TASK BRIEF:
Could you retype exactly the lines below between the one holding "How do I perform: Insert" and the one holding "You are a computer-use", inclusive, leaving out any pictures?

SOURCE MATERIAL:
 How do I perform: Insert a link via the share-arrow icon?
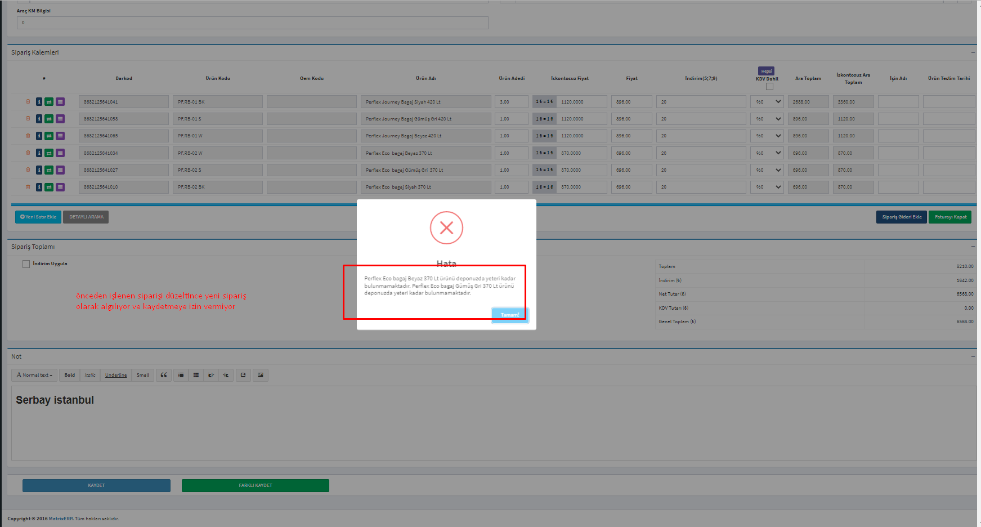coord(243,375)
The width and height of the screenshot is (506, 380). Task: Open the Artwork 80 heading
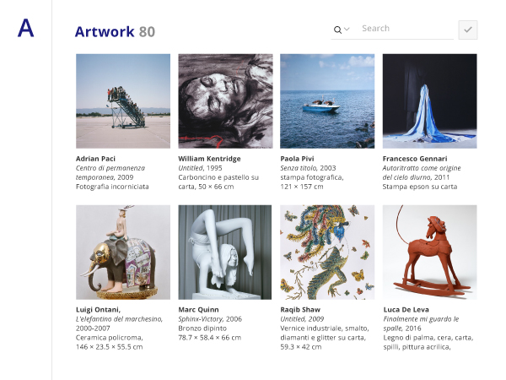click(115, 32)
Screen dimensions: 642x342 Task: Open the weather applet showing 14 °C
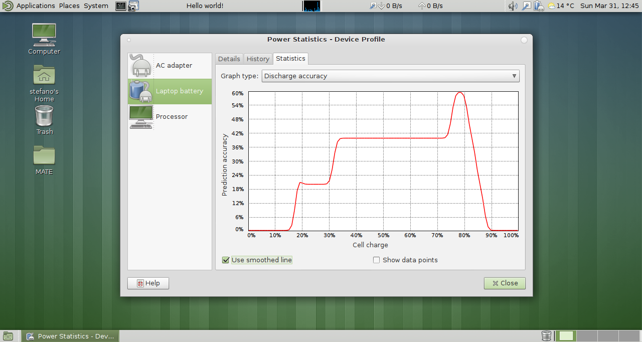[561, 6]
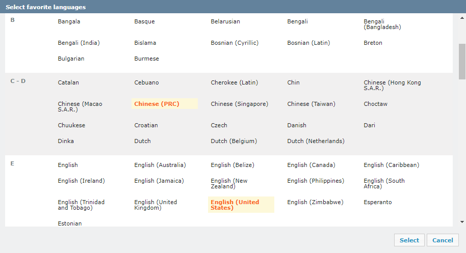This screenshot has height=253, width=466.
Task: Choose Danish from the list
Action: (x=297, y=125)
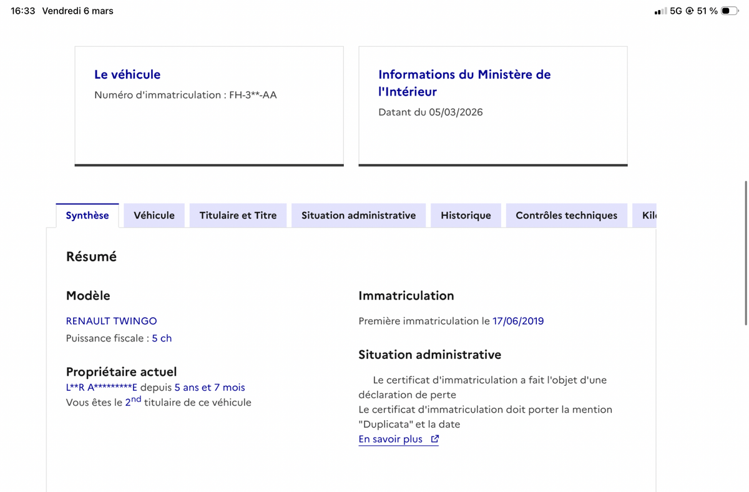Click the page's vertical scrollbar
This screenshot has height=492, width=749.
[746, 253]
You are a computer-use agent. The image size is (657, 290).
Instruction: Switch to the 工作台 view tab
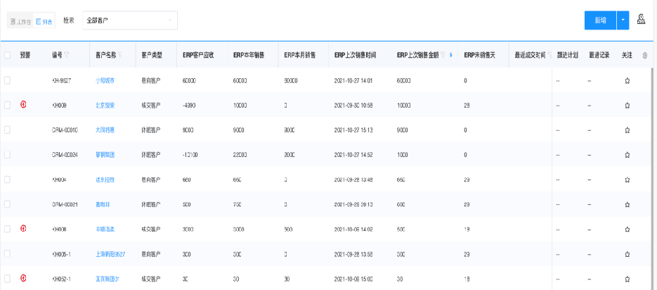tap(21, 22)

--

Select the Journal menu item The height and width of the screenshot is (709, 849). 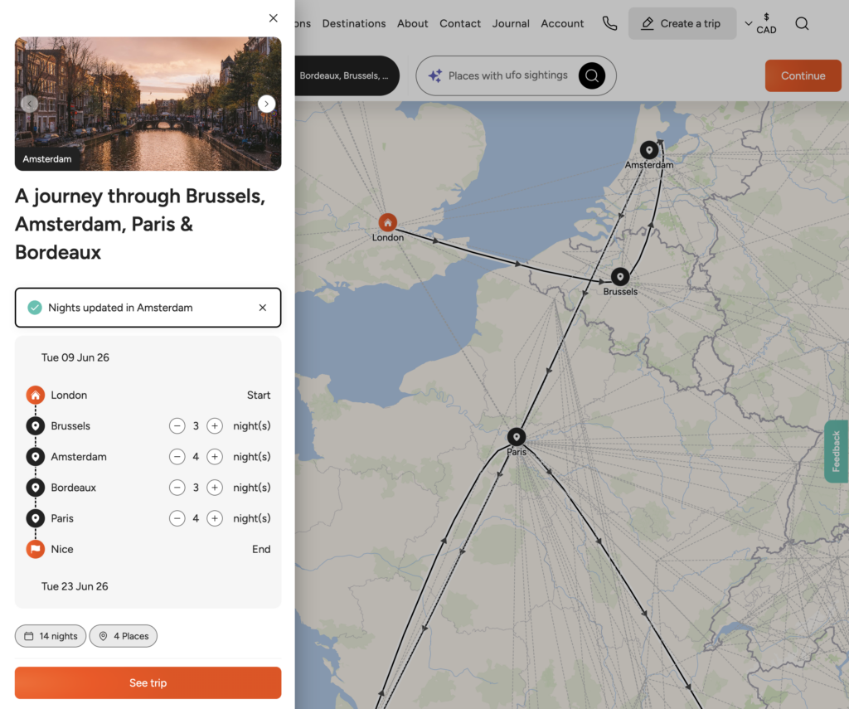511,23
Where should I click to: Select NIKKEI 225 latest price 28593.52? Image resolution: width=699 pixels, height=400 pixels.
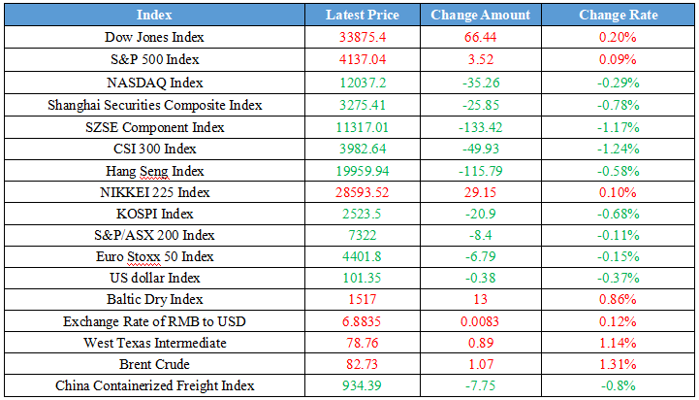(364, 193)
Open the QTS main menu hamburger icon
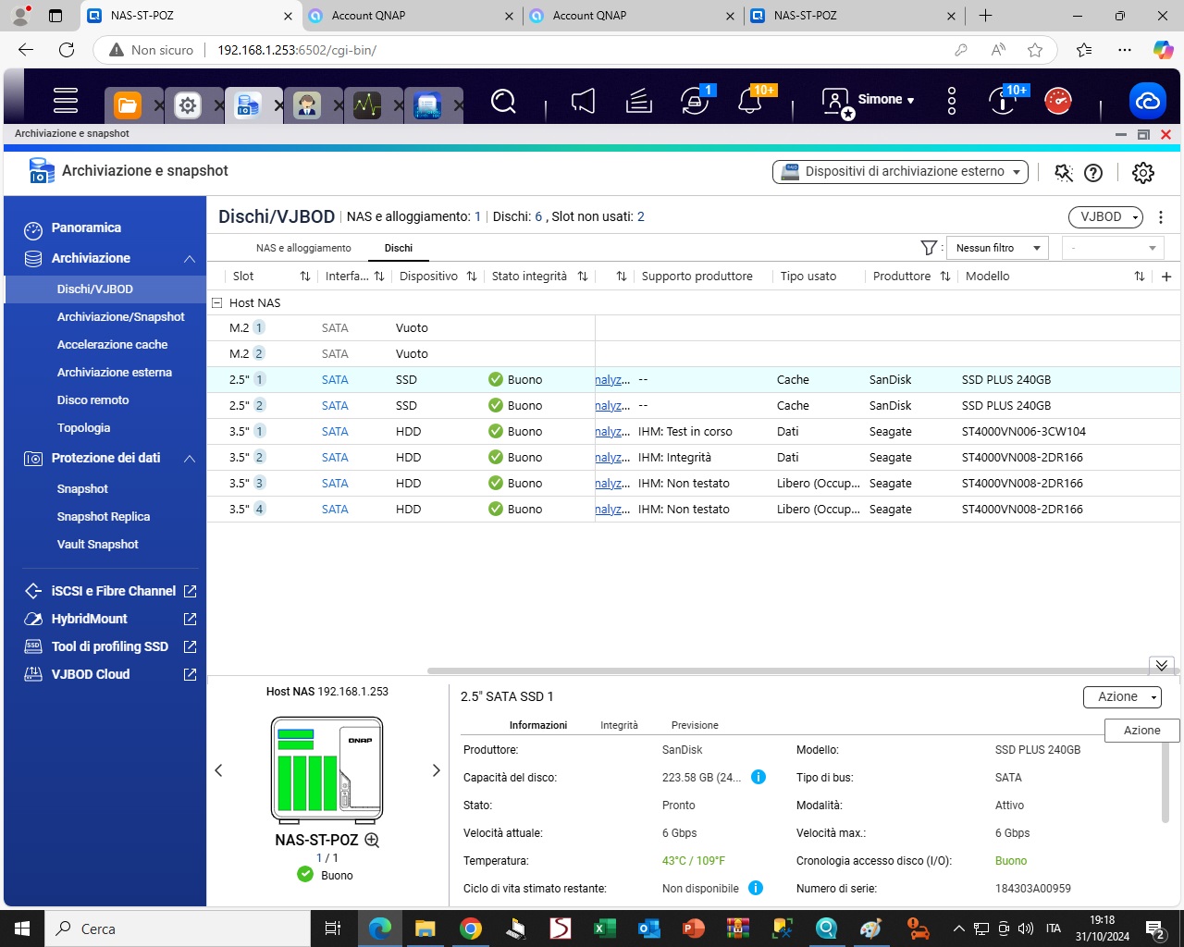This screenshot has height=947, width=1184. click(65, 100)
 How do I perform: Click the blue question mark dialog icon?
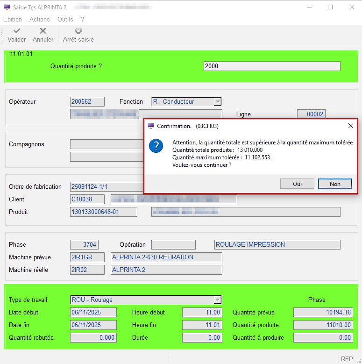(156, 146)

RESPONSE TO THIS TASK:
 How do I perform: Insert a link via the share-arrow icon?
coord(243,375)
The width and height of the screenshot is (506, 380). Task: Open the Artwork 80 heading
click(115, 32)
Screen dimensions: 642x342 Task: Open the weather applet showing 14 °C
[561, 6]
This screenshot has height=253, width=466.
Task: Choose Danish from the list
Action: (x=297, y=125)
Click the page's vertical scrollbar
This screenshot has height=492, width=749.
[746, 253]
You are a computer-use agent. The image size is (657, 290).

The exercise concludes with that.